My research into family life during the Second World War keeps throwing up surprises. We have often heard about the evacuation of children from the cities to the countryside, and then later from the coast to inland safe havens, when coastal areas came under enemy attack. But recently I came across information detailing the numbers of children who were sent overseas during the war – as far as Canada, South Africa, New Zealand and Australia – who returned to Britain once the war ended.

The evacuation of several thousand was organised by the Children’s Overseas Reception Board and many others by private arrangement.

My interest was piqued, as the research I completed for my novel, The Forgotten Children, told a very different story of enforced child migration over many decades.
The background to Britain’s child migrant policy is set out in this extract from a Parliamentary paper…
Although the origins of British child migration as a settled and publicly promoted policy can be traced back to the reign of James I, the peak of child migration appears to have occurred at about the turn of the Twentieth Century. It is estimated that between 1868 and 1925, 80,000 British boys and girls were sent unaccompanied to Canada, to work under indentures as agricultural labourers and domestic servants.
Although estimates are very unreliable, the DoH cites figures of about 150,000 child migrants from Britain overall, of whom about 100,000 went to Canada, and the remainder to Australia, New Zealand, Rhodesia and other British dominions or colonies, during the nineteenth and twentieth centuries. The Child Migrants’ Trust describes child migrants as “children generally between the ages of three and fourteen; the majority being between seven and ten.

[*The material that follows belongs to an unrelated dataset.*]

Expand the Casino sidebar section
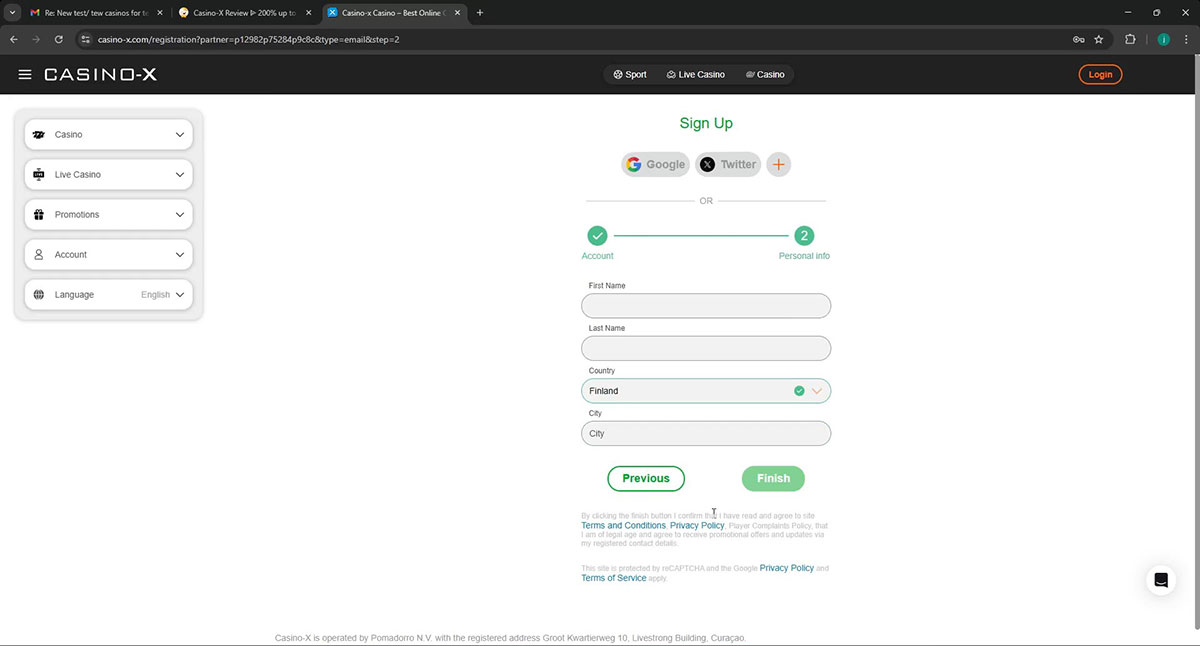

https://publications.parliament.uk/pa/cm199798/cmselect/cmhealth/755/75504.htm
In general child migration was halted during the Second World War, but continued afterwards, up until 1970, with the number of children being sent to Australia estimated as between 7,000 and 10,000. The children were often placed in large, isolated institutions and subjected to harsh regimes of discipline and work.
It is proposed that the Commonwealth seek out in Britain and Europe, in each of the first three post-war years, at least 17,000 children a year (i.e. about 50,000 in three years) suitable and available for migration to Australia…”
Statement by the acting Australian Prime Minister, December 1944
To read the heart-rending personal experiences of some of these children – now adults – take a look at Margaret Humphrey’s book, Empty Cradles. It includes many of the accounts bravely shared by victims of this dreadful policy – children who were costing the UK too much to look after within the residential care system. The ‘cheaper’ option was to send them off to Commonwealth countries who were looking for ‘good sound British stock’. It makes your heart break.
These and many other stories inspired me to write The Forgotten Children – in the hope that it will increase awareness about this terrible period in British history.
Since 1970, Margaret Humphrey has dedicated her life to helping child migrants track down their families, as many were told they had no living relatives. Mrs Humphrey helped to set up the Child Migrants Trust, which has gone on to do such wonderful work in helping not only to reunite families, but to fight their corner.
The tireless work of the Child Migrants Trust resulted in an apology eventually being given by the then British Prime Minister, Gordon Brown in 2010. But there is still much to do.
On 29th August 2018 BBC News reported that some of the child migrants who were sent to Australia from the UK were planning to sue the UK Government. The article explains…
Between 1945-70, some 4,000 children were separated from their families and sent to Australia and Zimbabwe.
The Independent Inquiry Into Child Sex Abuse (IICSA) considered the children who were forcibly relocated in the post-war period.
A scheme saw children from deprived backgrounds who were often already in social care – some as young as three years old – sent away with the promise of a better life.
Sadly financial compensation will do little to undo some of the dreadful experiences that so many migrants have had to endure.